Your assignment: The result should be every line in the data below that carries the string "will".

Input material:
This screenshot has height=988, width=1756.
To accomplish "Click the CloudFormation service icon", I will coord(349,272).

* * *

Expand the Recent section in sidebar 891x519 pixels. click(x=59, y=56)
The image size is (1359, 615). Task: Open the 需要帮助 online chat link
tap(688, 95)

...

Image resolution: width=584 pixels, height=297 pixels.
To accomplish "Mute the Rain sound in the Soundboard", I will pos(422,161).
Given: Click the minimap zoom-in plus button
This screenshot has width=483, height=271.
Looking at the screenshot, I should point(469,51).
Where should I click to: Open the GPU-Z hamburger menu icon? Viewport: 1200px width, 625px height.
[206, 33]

Task response:
To accomplish "Click the CloudFormation service icon", I will coord(349,272).
To accomplish "Mute the Rain sound in the Soundboard", I will pos(422,161).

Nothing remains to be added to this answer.